◆ Provided passage ◆
==========
The Moat House and its gardens are being restored since the new owners moved into the house in 2018, showering it with tender, loving care in abundant measure.

The Moat House on Lichfield Street, which has Grade II* listed status, is a beautiful Tudor building that was built by the Comberford family in 1572, the site may have been owned by the Comberford family before 1391. The house has been described by one local historian as ‘Tamworth’s Elizabethan treasure’ and has recently been listed as a ‘stately home.’

The Moat House was visited in 1619 by the future King Charles I when he was a guest of the Comberford family as Prince of Wales. During that visit to Tamworth, his father, King James I, stayed at Tamworth Castle. Later visitors included the Beatles in 1963, I first visited the Moat House when I was in my teens.

The Moat House stands on the banks of the River Tame, and must have been of ancient foundation, for the name ‘Motehallzende’ appears in mediaeval records.
==========
◆ What the task requires ◆
Answer these questions from the Moat House passage:
(a) In what year did the Comberford family build the Moat House?
(b) Who visited the Moat House in 1619 as a guest of the Comberford family?
(c) On the banks of which river does the Moat House stand?

Entries on finding words and elements
==========
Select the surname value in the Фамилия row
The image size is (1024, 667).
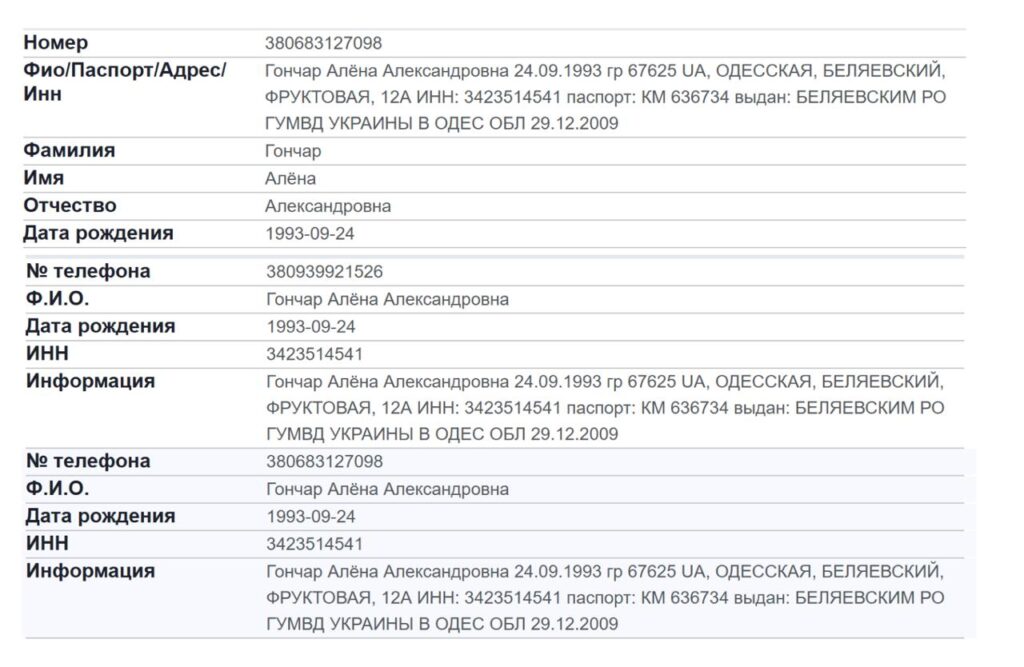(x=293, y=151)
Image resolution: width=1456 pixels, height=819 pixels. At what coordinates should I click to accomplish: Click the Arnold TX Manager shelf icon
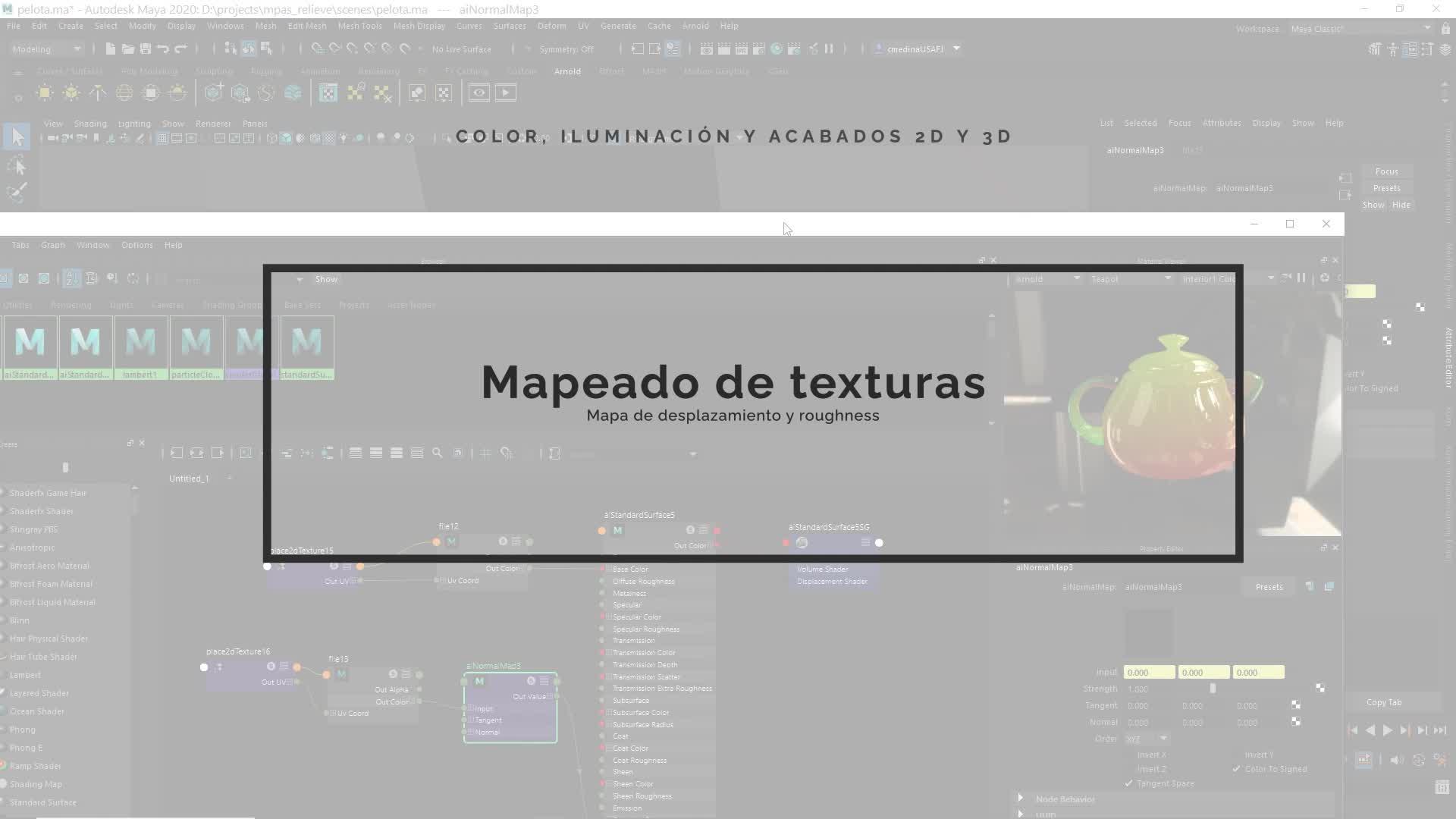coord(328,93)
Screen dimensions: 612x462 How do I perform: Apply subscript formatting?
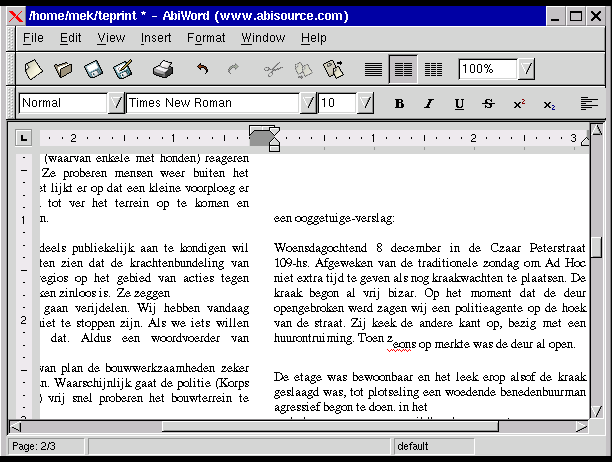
==========
◆ Answer in full ◆
(a) 1572
(b) The future King Charles I, then Prince of Wales
(c) The River Tame